How data scientists answer crucial business questions
2,400 years ago…
A particularly inquisitive fellow named Socrates imagined a world where prisoners were born and held captive in caves for their entire lives. These prisoners were chained up and forced to stare at a blank wall with the only source of light being a small fire directly behind them. Without the ability to turn their heads, the entire reality of these prisoners consisted of what they could see on the wall in front of them. If a figure were to walk by the fire behind the prisoners and cast a shadow on the wall, the only thing that the prisoners would be able to see would be the shadow on the wall. Since the prisoners would be completely unaware of anything outside their field of vision, they would be forced to conclude that the silhouette on the wall and the figure itself were one and the same.

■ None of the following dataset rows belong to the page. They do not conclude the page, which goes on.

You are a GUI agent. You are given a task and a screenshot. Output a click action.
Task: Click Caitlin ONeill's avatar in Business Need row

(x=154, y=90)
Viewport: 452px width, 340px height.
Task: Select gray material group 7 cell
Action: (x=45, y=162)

Socrates further wondered what would happen if one of those prisoners were to leave the cave. Upon exiting the cave, the free man would quickly be overwhelmed by the flood of new sensory information. At first, this new, brightly lit world would be daunting and disorienting, but after acclimating, the former prisoner would realize that the shadows he had seen in the cave were only his perception of objects with depth and details that he couldn’t have fathomed in his old life in the cave. This access to new information would allow the prisoner to view the world and ask questions in ways that were inconceivable before he stepped into the light. The new information would allow the prisoner to explore and hypothesize and intuit truths about the world around him. Socrates concluded that such a person would follow in his and Plato’s footsteps and become a philosopher.
24 seconds ago…
Over 26 terabytes of data were created, which is a truly astounding amount of data. And every second since then, another 26 terabytes of data have been created. It’s estimated that 2.5 quintillion bytes of data (2.5 million terabytes or 2.5 trillion copies of Plato’s Republic) are created each and every day. With this volume of data being produced daily, trying to consume, examine, and evaluate all that data is a daunting and disorienting proposition. It’s unclear where to even begin with the possibilities that big data provides. However, there is clearly value to be gained somewhere in that mountain of data, so it’s no wonder that some enterprising individuals have tried to sift through the depth and details of the data to identify patterns and insights about the world around them. By using techniques with foundations in statistics and computer science, these types of individuals would become data scientists.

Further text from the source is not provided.